» **WHAT YOU HAVE TO DO**
Every line below between the one holding "Instruction: View the" and the one holding "Click the plus icon in the prompt bar", inclusive, should be copied exactly, and no other line.

━━━━━━━━━━━━━━━━

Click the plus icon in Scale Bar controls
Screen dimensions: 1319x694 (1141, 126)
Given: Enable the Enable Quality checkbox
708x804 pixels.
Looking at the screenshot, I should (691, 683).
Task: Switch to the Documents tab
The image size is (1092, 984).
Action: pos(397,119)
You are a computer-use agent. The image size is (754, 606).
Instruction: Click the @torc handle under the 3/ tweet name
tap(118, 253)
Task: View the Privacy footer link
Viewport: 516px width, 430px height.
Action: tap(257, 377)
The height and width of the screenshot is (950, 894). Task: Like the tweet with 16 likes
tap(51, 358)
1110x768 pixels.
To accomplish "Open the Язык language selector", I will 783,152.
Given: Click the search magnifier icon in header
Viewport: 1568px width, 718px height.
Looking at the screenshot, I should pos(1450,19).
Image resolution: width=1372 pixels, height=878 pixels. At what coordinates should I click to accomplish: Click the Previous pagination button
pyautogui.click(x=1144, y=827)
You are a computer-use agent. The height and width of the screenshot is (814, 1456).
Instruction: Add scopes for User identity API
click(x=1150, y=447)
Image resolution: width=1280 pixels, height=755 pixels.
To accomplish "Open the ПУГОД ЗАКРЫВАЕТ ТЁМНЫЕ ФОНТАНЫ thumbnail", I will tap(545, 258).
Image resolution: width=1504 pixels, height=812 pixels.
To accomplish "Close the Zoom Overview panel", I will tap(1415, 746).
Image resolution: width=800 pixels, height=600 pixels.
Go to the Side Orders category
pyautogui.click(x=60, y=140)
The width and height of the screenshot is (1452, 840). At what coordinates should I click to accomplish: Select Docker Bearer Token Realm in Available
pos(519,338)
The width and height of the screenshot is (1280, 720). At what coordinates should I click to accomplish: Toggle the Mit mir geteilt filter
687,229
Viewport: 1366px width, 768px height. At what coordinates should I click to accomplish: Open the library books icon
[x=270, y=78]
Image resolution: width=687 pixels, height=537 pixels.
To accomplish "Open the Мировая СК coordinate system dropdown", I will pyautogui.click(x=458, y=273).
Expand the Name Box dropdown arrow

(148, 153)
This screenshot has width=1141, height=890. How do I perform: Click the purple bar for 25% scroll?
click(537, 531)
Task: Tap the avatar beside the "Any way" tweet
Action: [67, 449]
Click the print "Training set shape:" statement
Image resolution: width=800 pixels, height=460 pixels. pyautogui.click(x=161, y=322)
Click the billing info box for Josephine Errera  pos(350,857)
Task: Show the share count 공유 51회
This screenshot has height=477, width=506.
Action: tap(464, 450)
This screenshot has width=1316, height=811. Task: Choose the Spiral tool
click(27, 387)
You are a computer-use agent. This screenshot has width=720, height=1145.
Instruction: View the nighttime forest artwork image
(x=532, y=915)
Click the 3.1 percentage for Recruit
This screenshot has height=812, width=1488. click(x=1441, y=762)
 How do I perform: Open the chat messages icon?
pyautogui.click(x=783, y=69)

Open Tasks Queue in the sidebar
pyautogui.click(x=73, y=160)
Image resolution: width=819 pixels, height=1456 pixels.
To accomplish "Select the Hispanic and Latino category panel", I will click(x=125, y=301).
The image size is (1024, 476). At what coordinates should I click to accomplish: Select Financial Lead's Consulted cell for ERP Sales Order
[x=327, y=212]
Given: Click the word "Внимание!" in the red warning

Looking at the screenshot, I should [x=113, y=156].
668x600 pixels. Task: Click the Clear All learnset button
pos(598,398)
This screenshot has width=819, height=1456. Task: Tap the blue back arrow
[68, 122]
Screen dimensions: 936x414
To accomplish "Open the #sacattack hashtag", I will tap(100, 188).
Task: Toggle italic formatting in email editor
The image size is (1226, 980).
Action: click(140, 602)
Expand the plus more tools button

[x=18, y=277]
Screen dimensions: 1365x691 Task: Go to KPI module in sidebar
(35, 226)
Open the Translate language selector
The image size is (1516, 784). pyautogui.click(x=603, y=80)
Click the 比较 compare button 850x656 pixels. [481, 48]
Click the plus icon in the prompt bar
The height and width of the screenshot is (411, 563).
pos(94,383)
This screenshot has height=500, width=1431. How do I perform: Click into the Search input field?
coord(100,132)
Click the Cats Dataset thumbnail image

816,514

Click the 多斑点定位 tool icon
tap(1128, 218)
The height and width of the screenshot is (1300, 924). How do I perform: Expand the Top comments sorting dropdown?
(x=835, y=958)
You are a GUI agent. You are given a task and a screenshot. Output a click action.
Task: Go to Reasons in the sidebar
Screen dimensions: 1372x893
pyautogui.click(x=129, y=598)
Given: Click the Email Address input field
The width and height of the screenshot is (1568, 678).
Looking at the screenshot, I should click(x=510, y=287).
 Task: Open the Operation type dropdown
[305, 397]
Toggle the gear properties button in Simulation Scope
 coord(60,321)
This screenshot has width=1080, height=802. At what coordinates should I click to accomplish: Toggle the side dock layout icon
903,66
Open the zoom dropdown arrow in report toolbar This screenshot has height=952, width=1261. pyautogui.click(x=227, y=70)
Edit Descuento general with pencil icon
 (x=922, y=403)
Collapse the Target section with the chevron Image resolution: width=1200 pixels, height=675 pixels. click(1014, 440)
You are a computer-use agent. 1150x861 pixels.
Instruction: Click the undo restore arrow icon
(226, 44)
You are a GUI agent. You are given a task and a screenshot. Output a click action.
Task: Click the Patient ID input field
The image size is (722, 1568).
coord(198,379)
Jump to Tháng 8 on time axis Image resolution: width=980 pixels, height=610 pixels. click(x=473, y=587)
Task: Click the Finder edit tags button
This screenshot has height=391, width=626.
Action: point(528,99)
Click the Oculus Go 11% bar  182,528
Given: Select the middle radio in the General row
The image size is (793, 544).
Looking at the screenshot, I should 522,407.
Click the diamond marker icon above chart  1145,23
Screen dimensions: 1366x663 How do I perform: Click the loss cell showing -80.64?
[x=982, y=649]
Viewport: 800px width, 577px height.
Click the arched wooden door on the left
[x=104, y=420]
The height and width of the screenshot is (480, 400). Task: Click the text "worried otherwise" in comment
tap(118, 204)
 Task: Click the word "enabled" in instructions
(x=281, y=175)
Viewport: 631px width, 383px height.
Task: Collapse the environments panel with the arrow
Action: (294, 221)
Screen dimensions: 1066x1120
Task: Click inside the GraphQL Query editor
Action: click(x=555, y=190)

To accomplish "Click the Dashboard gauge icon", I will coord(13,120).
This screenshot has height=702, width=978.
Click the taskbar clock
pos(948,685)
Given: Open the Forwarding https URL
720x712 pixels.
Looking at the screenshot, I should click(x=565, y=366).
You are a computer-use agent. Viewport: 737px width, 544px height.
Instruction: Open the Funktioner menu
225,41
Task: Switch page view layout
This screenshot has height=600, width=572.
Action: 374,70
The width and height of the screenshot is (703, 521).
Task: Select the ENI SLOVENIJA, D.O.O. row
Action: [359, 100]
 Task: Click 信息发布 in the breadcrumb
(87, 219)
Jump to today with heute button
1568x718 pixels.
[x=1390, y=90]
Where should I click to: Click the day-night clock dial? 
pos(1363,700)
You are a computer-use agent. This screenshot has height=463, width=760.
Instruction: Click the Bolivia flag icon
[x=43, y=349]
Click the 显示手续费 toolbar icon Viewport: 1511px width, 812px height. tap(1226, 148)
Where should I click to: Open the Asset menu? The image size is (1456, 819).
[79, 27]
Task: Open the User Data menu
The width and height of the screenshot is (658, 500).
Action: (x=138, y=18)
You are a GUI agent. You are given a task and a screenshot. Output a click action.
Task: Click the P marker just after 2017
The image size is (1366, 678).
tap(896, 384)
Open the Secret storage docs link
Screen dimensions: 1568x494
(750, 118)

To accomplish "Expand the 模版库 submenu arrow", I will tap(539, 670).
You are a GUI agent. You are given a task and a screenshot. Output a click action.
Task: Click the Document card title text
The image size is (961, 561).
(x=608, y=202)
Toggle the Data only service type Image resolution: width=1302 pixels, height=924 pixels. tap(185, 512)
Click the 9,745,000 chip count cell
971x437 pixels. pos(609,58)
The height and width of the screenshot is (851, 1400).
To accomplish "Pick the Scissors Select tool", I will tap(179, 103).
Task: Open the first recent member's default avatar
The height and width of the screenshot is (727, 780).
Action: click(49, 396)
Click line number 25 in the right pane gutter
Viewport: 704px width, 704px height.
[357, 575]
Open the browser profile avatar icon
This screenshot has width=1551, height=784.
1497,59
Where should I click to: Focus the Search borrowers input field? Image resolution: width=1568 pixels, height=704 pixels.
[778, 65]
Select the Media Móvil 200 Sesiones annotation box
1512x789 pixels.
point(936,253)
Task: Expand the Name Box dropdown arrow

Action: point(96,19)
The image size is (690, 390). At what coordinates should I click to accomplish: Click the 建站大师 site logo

━━━━━━━━━━━━━━━━

» **ANSWER AREA**
Instruction: View the nighttime forest artwork image
(x=532, y=915)
Click the 3.1 percentage for Recruit
This screenshot has height=812, width=1488. click(x=1441, y=762)
 How do I perform: Open the chat messages icon?
pyautogui.click(x=783, y=69)

Open Tasks Queue in the sidebar
pyautogui.click(x=73, y=160)
Image resolution: width=819 pixels, height=1456 pixels.
To accomplish "Select the Hispanic and Latino category panel", I will click(x=125, y=301).
The image size is (1024, 476). At what coordinates should I click to accomplish: Select Financial Lead's Consulted cell for ERP Sales Order
[x=327, y=212]
Given: Click the word "Внимание!" in the red warning

Looking at the screenshot, I should [x=113, y=156].
668x600 pixels. Task: Click the Clear All learnset button
pos(598,398)
This screenshot has width=819, height=1456. Task: Tap the blue back arrow
[68, 122]
Screen dimensions: 936x414
To accomplish "Open the #sacattack hashtag", I will tap(100, 188).
Task: Toggle italic formatting in email editor
The image size is (1226, 980).
Action: click(140, 602)
Expand the plus more tools button

[x=18, y=277]
Screen dimensions: 1365x691 Task: Go to KPI module in sidebar
(35, 226)
Open the Translate language selector
The image size is (1516, 784). pyautogui.click(x=603, y=80)
Click the 比较 compare button 850x656 pixels. [481, 48]
Click the plus icon in the prompt bar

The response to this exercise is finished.